6 days, 60 hours of training and today police officers from across Humboldt County are putting their crime scene investigation skills to the test.
But on scene it was like CSI in real life. 12 officers from Arcata, Humboldt County Sheriff’s Office and Humboldt State University were split in four groups, working two guest rooms and two car crime scene scenarios.
“We’re going to be collecting and fingerprinting a lot of that, photographing it all, collecting blood drops and things like that. And looking for a lot of stuff that's often just missed and overlooked,” Scown said.
The officers were given just four hours to complete their investigations. But the rigorous exercise is just one of many in the weeklong program.
“This is designed to show law enforcement officers, crime scene technicians and others that are connected in law enforcement all the different types of physical evidence that they may encounter at crime scenes, and what to look for, where to search and to make the important observations that may connect individuals to a crime scene or link up crime scenes with one another,” said Course Instructor Tom Keener.
The class ends on Saturday.
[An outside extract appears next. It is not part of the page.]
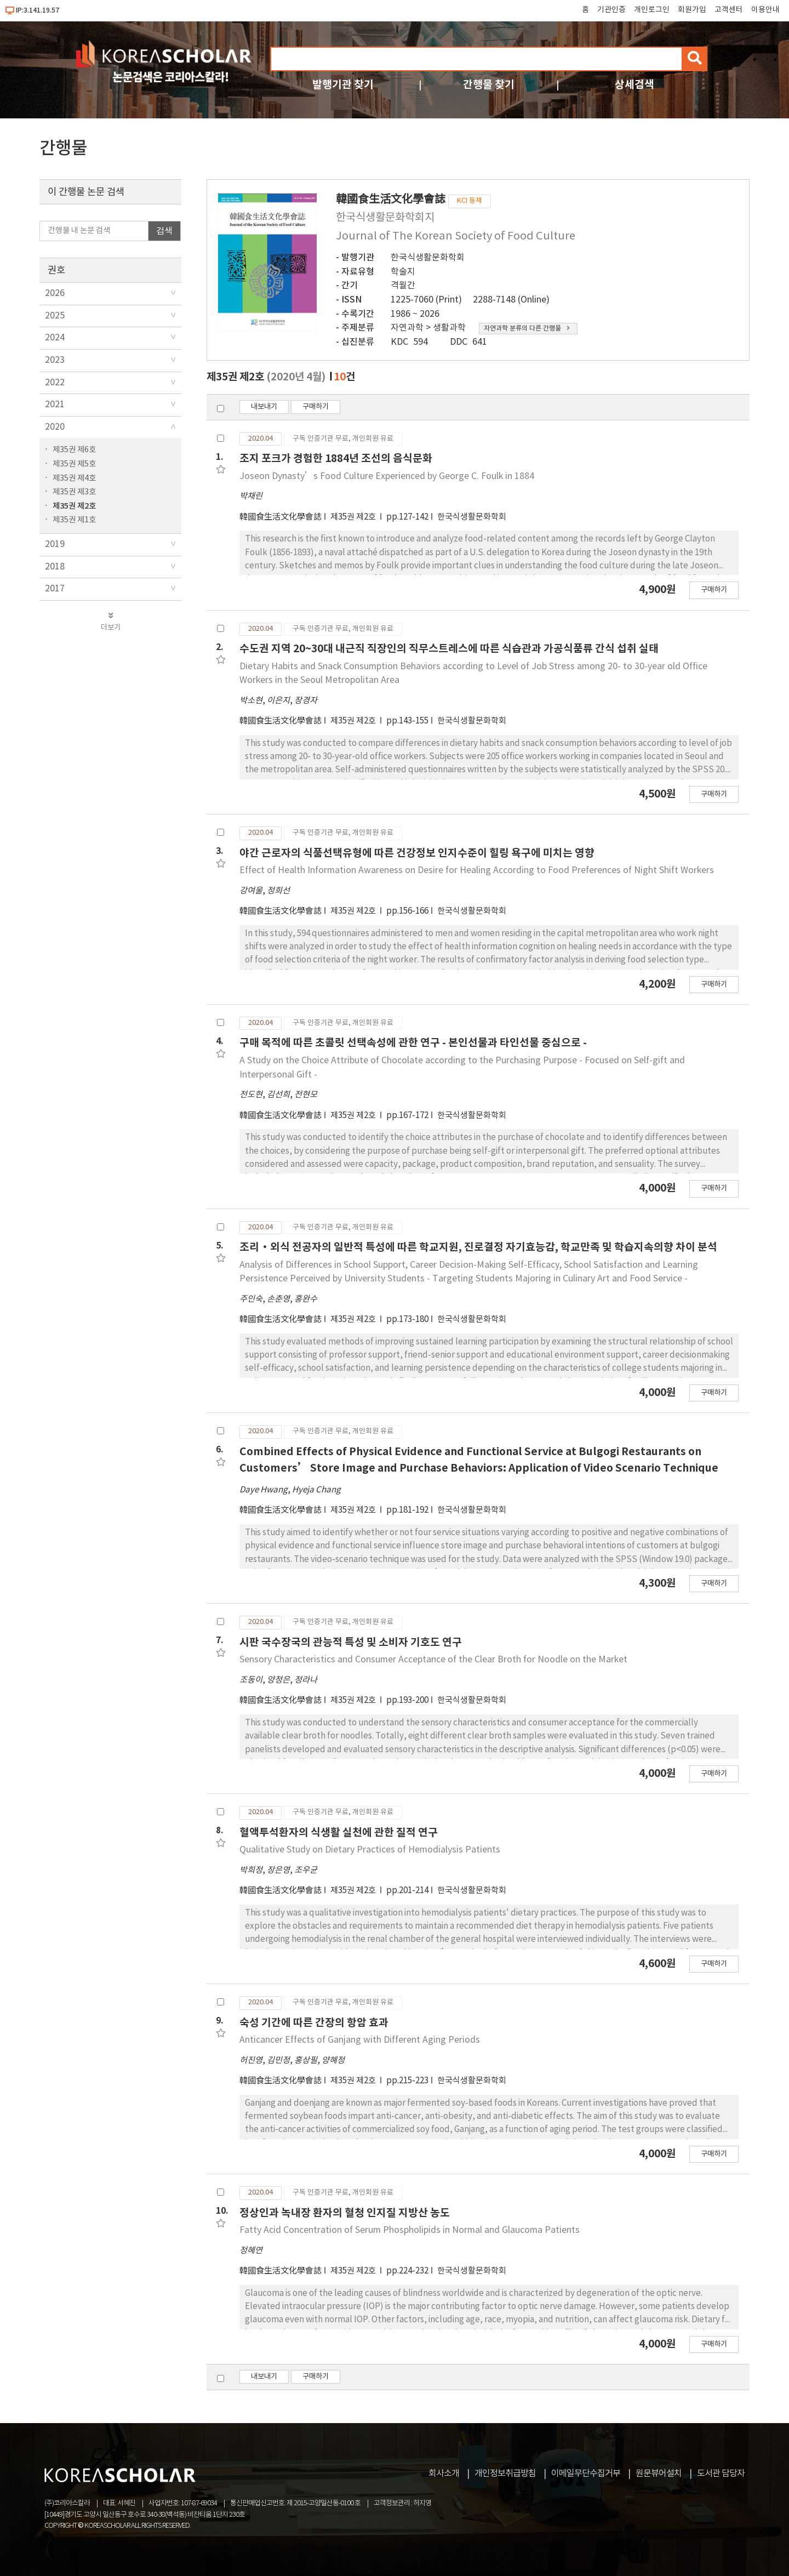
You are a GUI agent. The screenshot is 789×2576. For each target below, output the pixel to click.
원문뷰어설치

At that time the officers will have clocked 60 hours of training in just six days time. The officers say they will return to their agencies with more knowledge and refined crime solving skills.
“We're building on a lot of stuff that we have already done or that we do on a regular basis and just helping to hone those skills and get better at them so that we can better serve the community and do a better job,” Scown said.